(Tarefa 1): Liste todos os tipos de turismo que o texto sobre o turismo na ilha do Combu apresenta como exemplos de práticas harmoniosas entre o turismo e os locais.

(Texto de leitura):
□ □ □ □ □

Descartáveis,latas,garrafas,balões de festa e tudo o que se pode imaginar é lançado nas águas sem a menor preocupação. Sem contar a poluição sonora em uma região que ainda tinha a prática daquele cochilo depois do almoço, hoje o silêncio aos fins de semana é praticamente impossível na ilha. Sem contar o desrespeito que muitos moradores já nos relataram sobre o comportamento dentro das embarcações festivas, antes víamos crianças e idosos em frente às suas casas, atualmente o morador é “tocado” para dentro de casa para que os turistas aproveitem seu dia de lazer sem a menor noção do incômodo que estão causando. Mudanças de hábitos em detrimento do lazer de quem não vive naquela região não pode ser visto como algo positivo.

O morador também tem mudado seus hábitos,costumes e meios de interação com a natureza em prol do turismo de massa. Hoje é raro encontrar no Combu canoas e os chamamos pô-pô-pô, embarcação lentas e de baixo impacto mas que passaram a não suprir a necessidade do transporte dos visitantes aos restaurantes,quanto mais rápido, mais viagens são feitas, mais rentável é o dia e assim a aquisição das lanchas chamadas voadeiras, mudou a forma de transporte na ilha e que nos mostra uma paisagem totalmente afetada pela erosão não natural em um curto espaço de tempo. 

Mas então é impossível pensar em turismo no Combu? Só existem práticas ruins de interação com a região das ilhas no entorno de Belém? Felizmente não, é possível sim fazer um turismo sustentável e responsável, com valorização e protagonismo das comunidades, que contribua para o desenvolvimento do destino de forma ordenada, com geração de emprego e renda, e que foque na proteção do meio ambiente e no respeito ao moradores e aos saberes tradicionais.

O turismo de imersão, o de base comunitária e o de experiência são exemplos de práticas harmoniosas entre o turismo e os locais, neles o morador é protagonista e não simplesmente mão de obra e força de trabalho em empreendimentos que aportam na ilha. Priorize fomentar empreendimentos ribeirinhos, seja restaurantes, locação de embarcações ou espaços como a Fábrica de Chocolate da Dona Nena e a casa de artesanato Ygara.

□ □ □ □ □

(Linhas fornecidas):

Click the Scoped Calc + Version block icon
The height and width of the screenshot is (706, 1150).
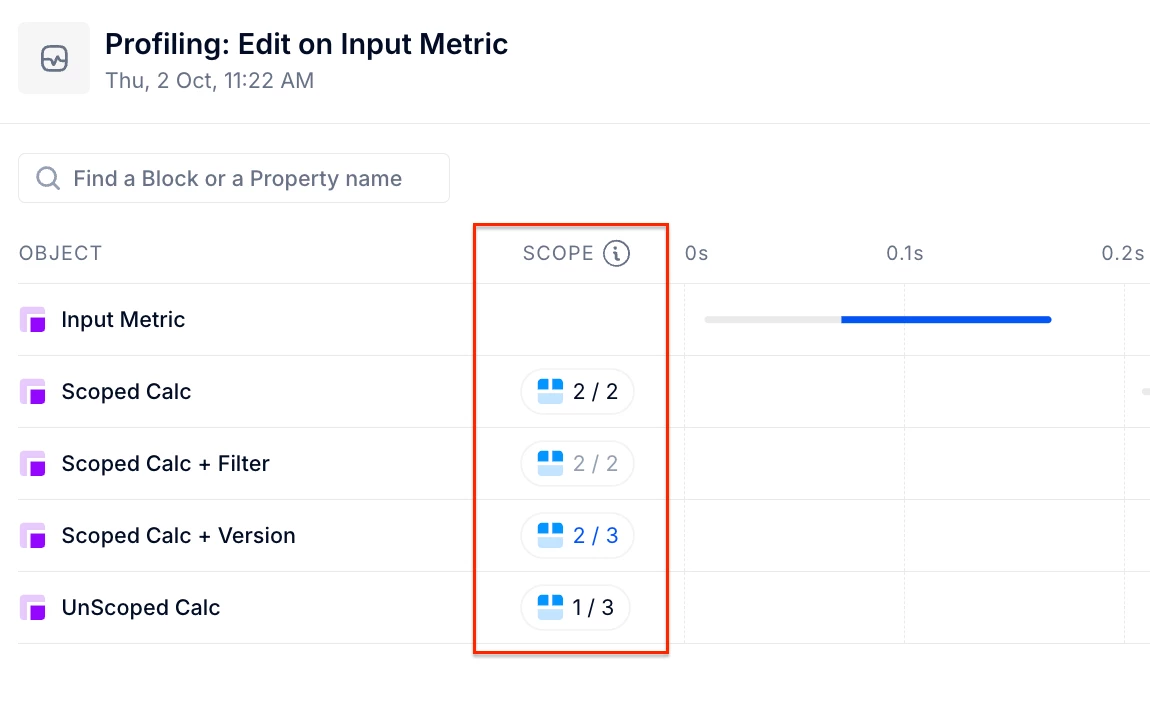coord(33,536)
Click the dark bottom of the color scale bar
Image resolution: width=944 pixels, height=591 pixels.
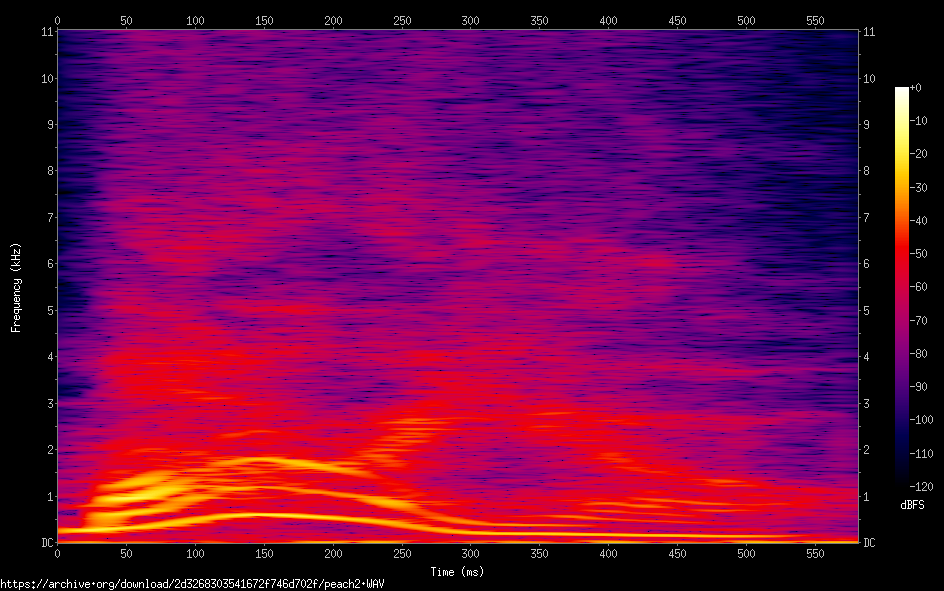902,481
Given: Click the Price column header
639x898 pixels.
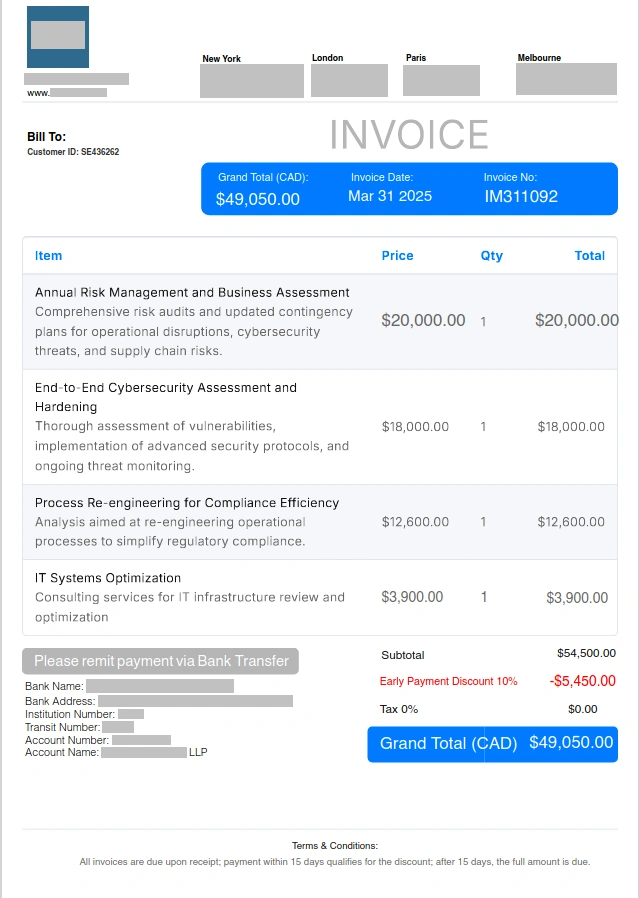Looking at the screenshot, I should [397, 256].
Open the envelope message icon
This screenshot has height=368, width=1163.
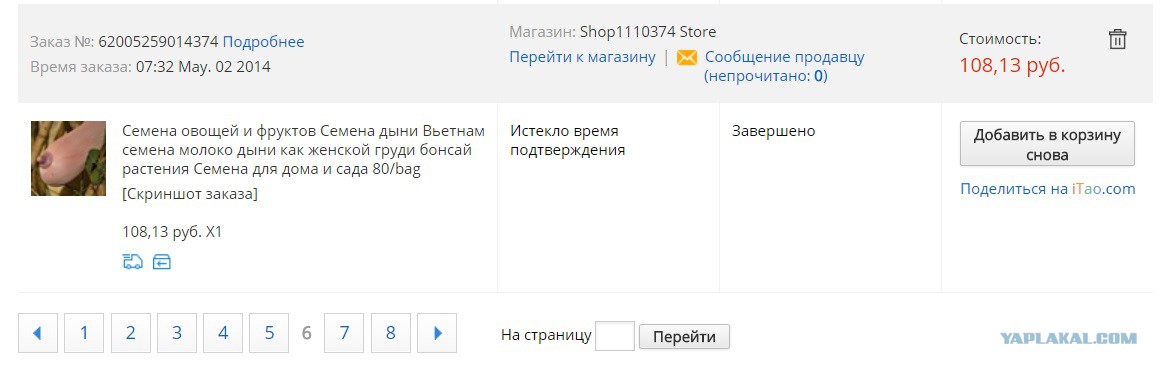tap(687, 57)
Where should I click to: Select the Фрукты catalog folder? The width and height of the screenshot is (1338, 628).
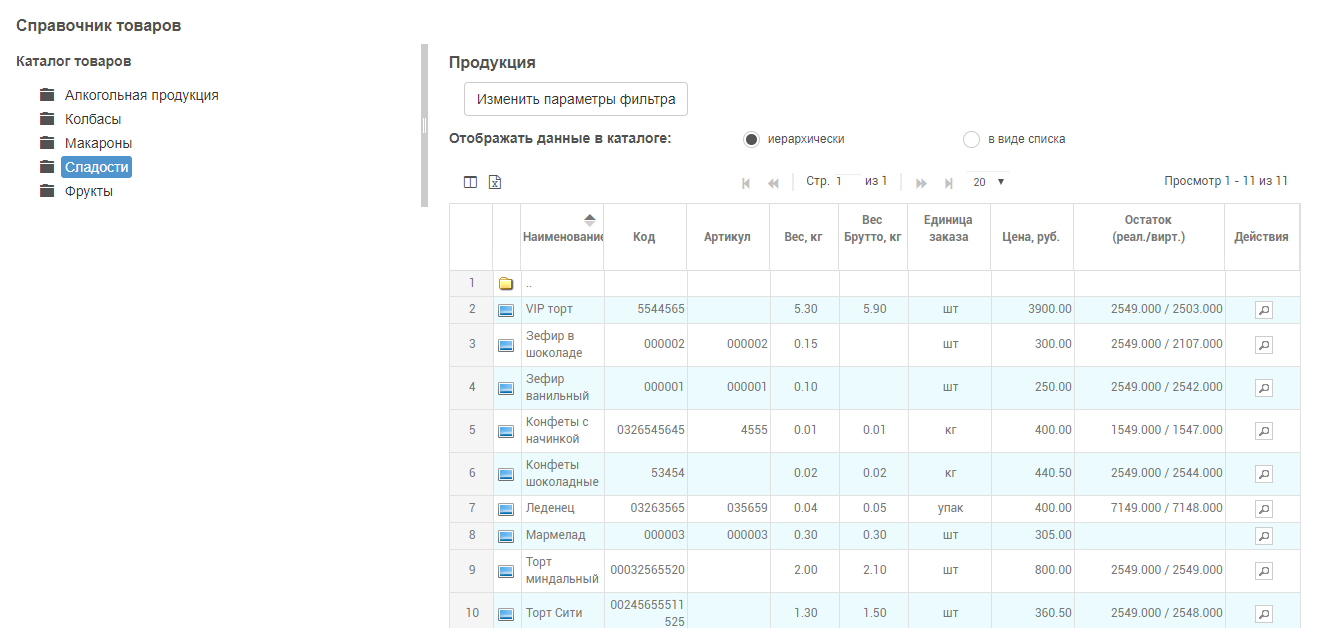coord(88,192)
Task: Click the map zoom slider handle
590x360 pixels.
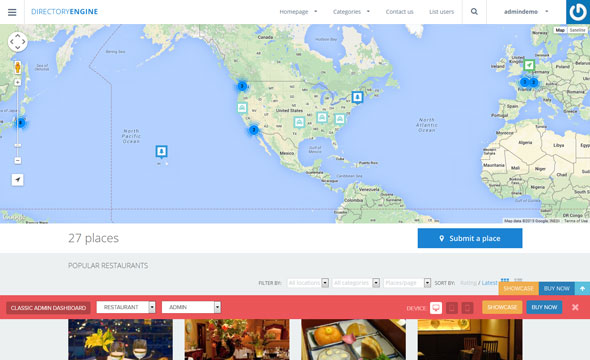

□ □ □ □ □

(Tarefa 2): Altere as linhas fornecidas, começando na linha que contém "Where should I" e parando no fim delas, trocando "catalog folder" por "category folder" e mantendo todo o resto igual. Deixe as imagens fora da resposta.

(Resposta da tarefa 1):
- Turismo de imersão
- Turismo de base comunitária
- Turismo de experiência

(Resposta da tarefa 2):
Where should I click to: Select the Фрукты category folder? The width and height of the screenshot is (1338, 628).
coord(88,192)
Task: Click the map zoom slider handle
590x360 pixels.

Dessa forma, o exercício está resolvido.